[Dataset entries]
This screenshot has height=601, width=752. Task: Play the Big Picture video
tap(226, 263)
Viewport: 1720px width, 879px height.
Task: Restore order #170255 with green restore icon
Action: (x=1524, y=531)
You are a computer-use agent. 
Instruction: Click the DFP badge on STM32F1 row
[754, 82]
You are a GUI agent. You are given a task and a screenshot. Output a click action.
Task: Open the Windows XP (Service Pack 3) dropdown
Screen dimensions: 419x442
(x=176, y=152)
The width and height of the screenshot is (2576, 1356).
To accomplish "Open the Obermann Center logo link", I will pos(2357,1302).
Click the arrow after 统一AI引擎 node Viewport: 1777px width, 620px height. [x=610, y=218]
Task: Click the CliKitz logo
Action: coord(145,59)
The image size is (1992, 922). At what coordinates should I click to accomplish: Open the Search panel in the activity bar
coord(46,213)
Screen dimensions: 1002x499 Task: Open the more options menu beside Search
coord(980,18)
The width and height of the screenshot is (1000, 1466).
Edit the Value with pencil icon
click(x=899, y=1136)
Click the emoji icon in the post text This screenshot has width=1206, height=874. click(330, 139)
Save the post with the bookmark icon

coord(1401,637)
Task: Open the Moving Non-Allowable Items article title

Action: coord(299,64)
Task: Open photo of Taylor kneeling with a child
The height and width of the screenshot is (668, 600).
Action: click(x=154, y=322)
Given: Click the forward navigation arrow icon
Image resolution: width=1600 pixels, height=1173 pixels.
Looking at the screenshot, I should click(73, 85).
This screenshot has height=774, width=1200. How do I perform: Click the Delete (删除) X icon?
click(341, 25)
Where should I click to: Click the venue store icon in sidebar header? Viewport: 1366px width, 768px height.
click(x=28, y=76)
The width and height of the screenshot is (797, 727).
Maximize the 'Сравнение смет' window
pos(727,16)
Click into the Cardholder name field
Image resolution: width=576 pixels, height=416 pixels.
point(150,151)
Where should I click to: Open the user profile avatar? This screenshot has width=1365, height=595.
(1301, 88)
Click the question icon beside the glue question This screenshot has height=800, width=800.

◆ To do ◆
Can you output every line of the items above as a numbered list, leaving out the blank lines?

◆ Written answer ◆
1. This screenshot has height=601, width=752. Task: Play the Big Picture video
2. tap(226, 263)
3. Viewport: 1720px width, 879px height.
4. Task: Restore order #170255 with green restore icon
5. Action: (x=1524, y=531)
6. You are a computer-use agent. 
7. Instruction: Click the DFP badge on STM32F1 row
8. [754, 82]
9. You are a GUI agent. You are given a task and a screenshot. Output a click action.
10. Task: Open the Windows XP (Service Pack 3) dropdown
11. Screen dimensions: 419x442
12. (x=176, y=152)
13. The width and height of the screenshot is (2576, 1356).
14. To accomplish "Open the Obermann Center logo link", I will pos(2357,1302).
15. Click the arrow after 统一AI引擎 node Viewport: 1777px width, 620px height. [x=610, y=218]
16. Task: Click the CliKitz logo
17. Action: coord(145,59)
18. The image size is (1992, 922). At what coordinates should I click to accomplish: Open the Search panel in the activity bar
19. coord(46,213)
20. Screen dimensions: 1002x499 Task: Open the more options menu beside Search
21. coord(980,18)
22. The width and height of the screenshot is (1000, 1466).
23. Edit the Value with pencil icon
24. click(x=899, y=1136)
25. Click the emoji icon in the post text This screenshot has width=1206, height=874. click(330, 139)
26. Save the post with the bookmark icon
27. coord(1401,637)
28. Task: Open the Moving Non-Allowable Items article title
29. Action: coord(299,64)
30. Task: Open photo of Taylor kneeling with a child
31. The height and width of the screenshot is (668, 600).
32. Action: click(x=154, y=322)
33. Given: Click the forward navigation arrow icon
34. Image resolution: width=1600 pixels, height=1173 pixels.
35. Looking at the screenshot, I should click(73, 85).
36. This screenshot has height=774, width=1200. How do I perform: Click the Delete (删除) X icon?
37. click(341, 25)
38. Where should I click to: Click the venue store icon in sidebar header? Viewport: 1366px width, 768px height.
39. click(x=28, y=76)
40. The width and height of the screenshot is (797, 727).
41. Maximize the 'Сравнение смет' window
42. pos(727,16)
43. Click into the Cardholder name field
44. Image resolution: width=576 pixels, height=416 pixels.
45. point(150,151)
46. Where should I click to: Open the user profile avatar? This screenshot has width=1365, height=595.
47. (1301, 88)
48. Click the question icon beside the glue question This screenshot has height=800, width=800.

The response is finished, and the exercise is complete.